Source passage:
▶

2002-04-08 Thread Andy Ross

David Megginson wrote:
  The most important one is idle RPM.  Currently, the YASim c172 idles
  at about 1,350 RPM.  From what I've found, recommended RPM for taxiing
  a C172 is only about 900 RPM, and some checklists I've see state that
  the engine should be idling at over 575 RPM, so I'd guess that 600-750
  RPM is probably the right range.

This is actually an interaction.  The idle RPM is, by definition, the
speed at which propeller drag is equal to engine power output.  I
agree, it is currently too high.

The original YASim model simply dropped MP to zero at zero throttle.
This had a zero idle, which wasn't much better.  (The problem was
masked because the model clamped RPM to be 500 RPM or higher).  These
days, it uses 6 as the minimum manifold pressure, on advice from Dave
Luff.  The problem is, that the power output is still calculated as
linear with MP, so there's too much power at idle.  Real engines have
internal friction  such.

◀

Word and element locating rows
▶

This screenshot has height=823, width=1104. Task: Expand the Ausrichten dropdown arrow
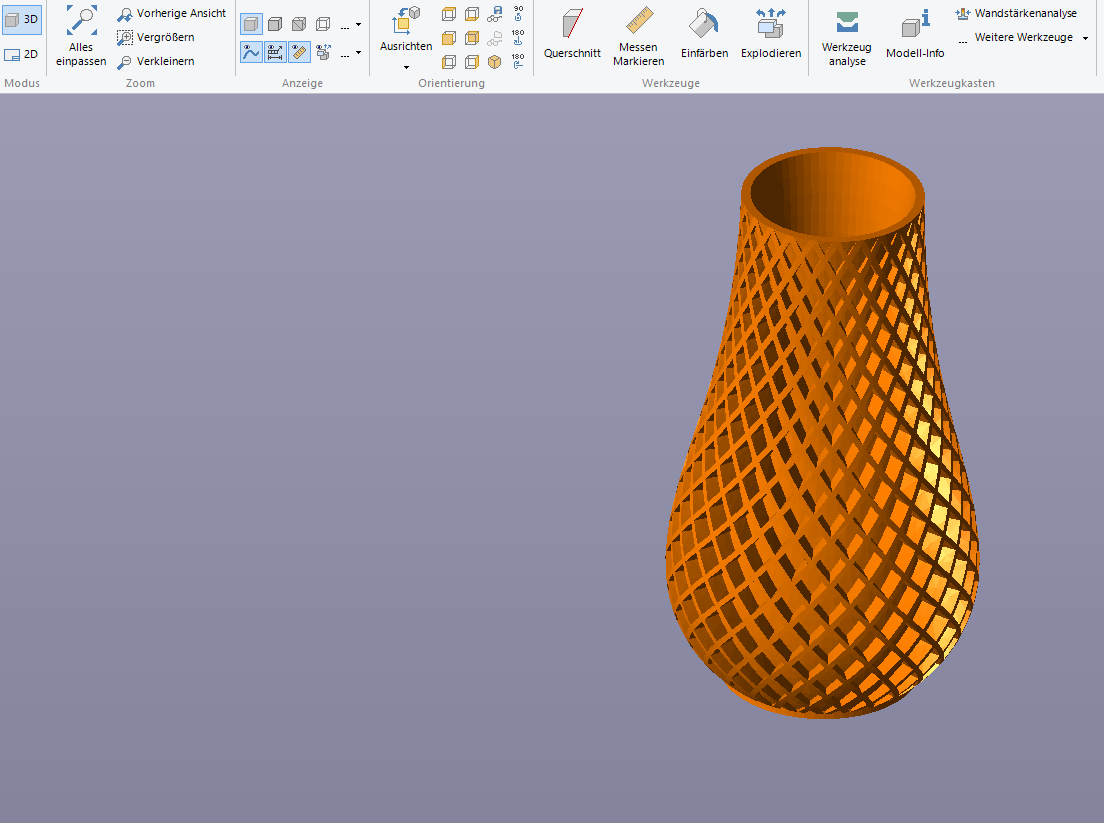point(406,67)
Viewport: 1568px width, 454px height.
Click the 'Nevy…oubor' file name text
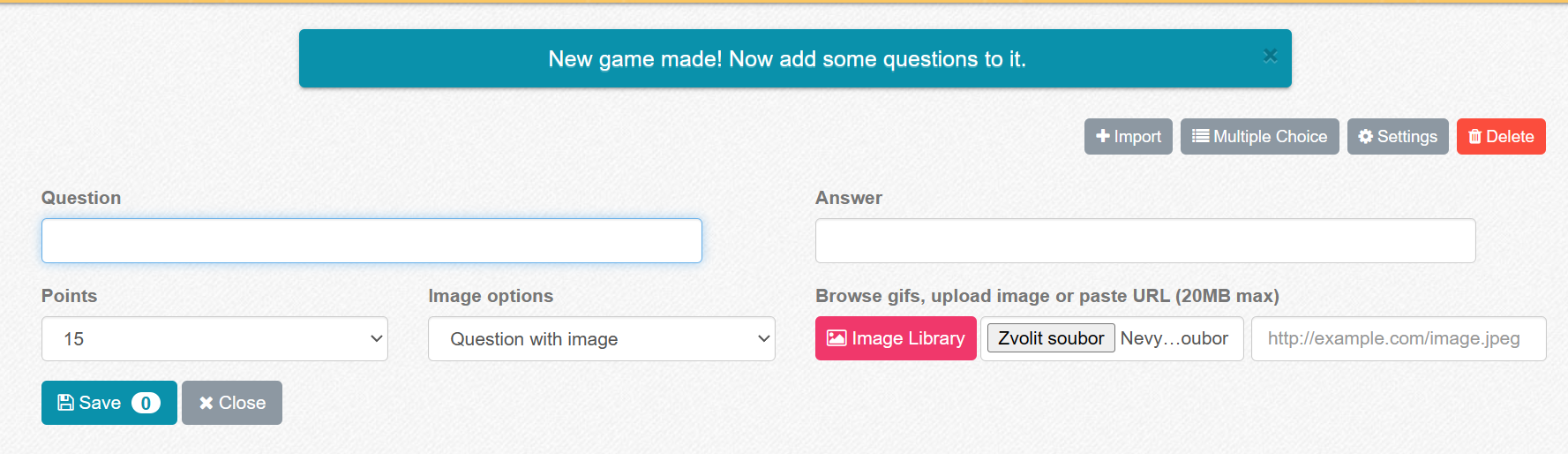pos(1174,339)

◀
▶

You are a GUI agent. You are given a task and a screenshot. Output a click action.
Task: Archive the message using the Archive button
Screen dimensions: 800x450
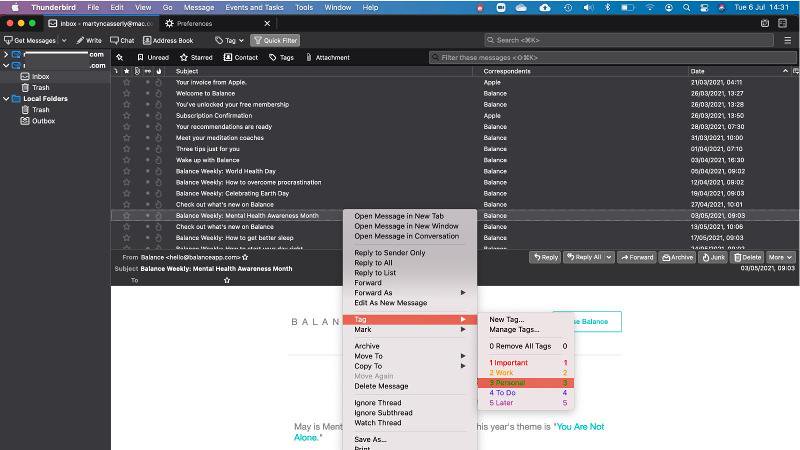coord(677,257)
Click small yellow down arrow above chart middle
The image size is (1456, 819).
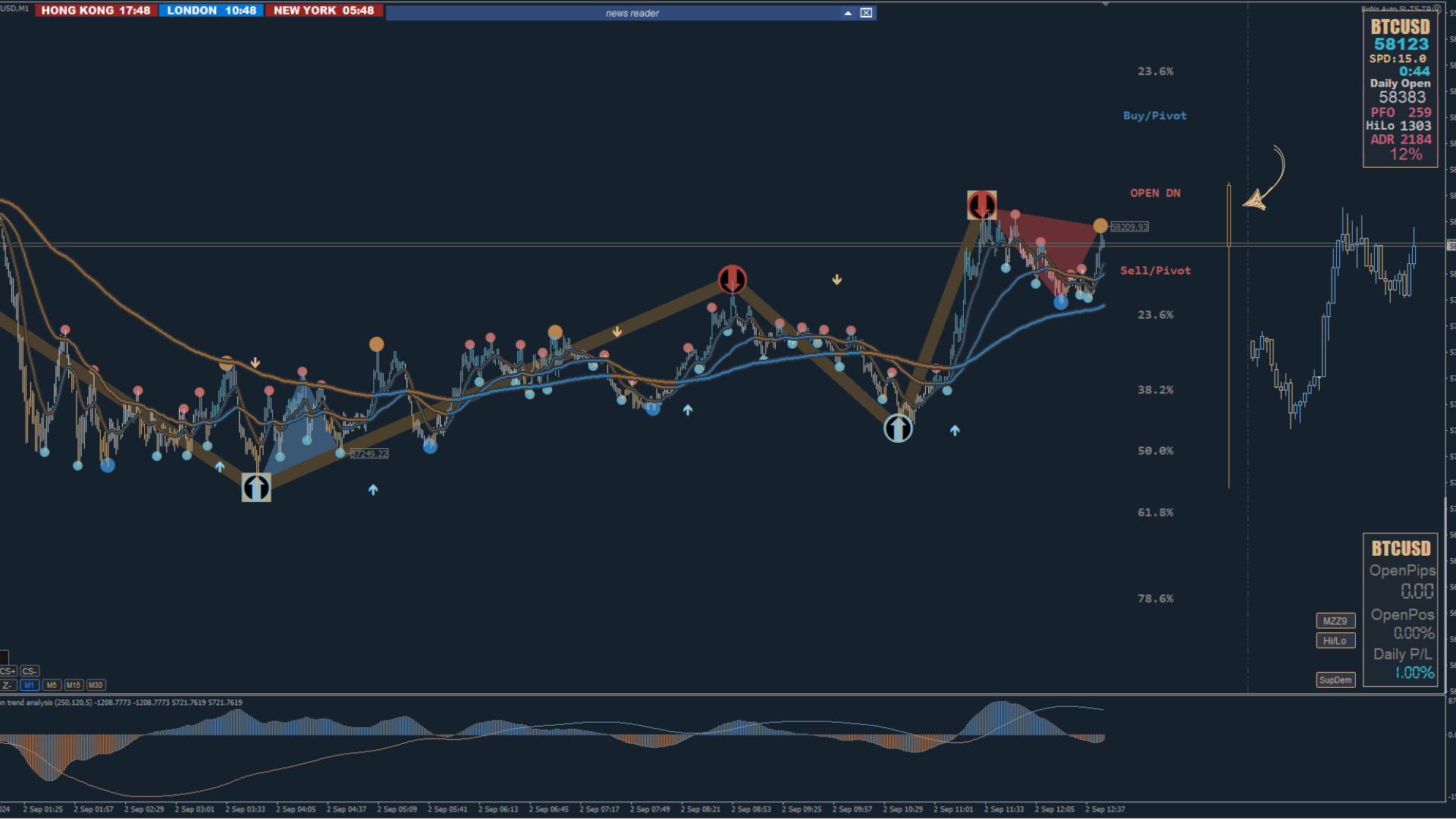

◀

Required work:
(a) In the rows, change "yellow" to "orange" in everything from the line containing "Click small yellow" down to the line containing "The image size is (1456, 819).". Return only those lines, with nothing else changed.
(b) Write what comes next in the message about the YASim idle RPM.

Results of the exercise:
(a)
Click small orange down arrow above chart middle
The image size is (1456, 819).

(b)
The best thing to do would probably be to allow the user to specify an
idle RPM and simply force the power to be right at zero throttle.
This is a little hairy, but not awful.

  The second one has to do with static RPM.  Under Propeller Limits,
  the C172 TCDS lists a maximum static RPM at full throttle of
  2,065-2,165.  That's well under the maximum 2,400 RPM for a C172R in
  motion.  Currently, the YASim C172 prop goes right up past 2,400 RPM
  even when the plane is not moving.

This part is actually tunable.  The propeller model does a two-point
fit to the parameters specified.  It makes sure that at cruise speed
and power, the engine torque at the specified RPM matches the
propeller counter-torque.  It also makes sure that the propeller
torque at takeoff (i.e. zero-speed) conditions is at least low enough
to produce the specified takeoff-rpm.  The reasoning behind this is
complicated, unfortunately -- it has to do with the idealized shape of
a propeller torque curve that YASim is using internally.  (That is, I
can't remember it well enough to explain it right now, sorry.)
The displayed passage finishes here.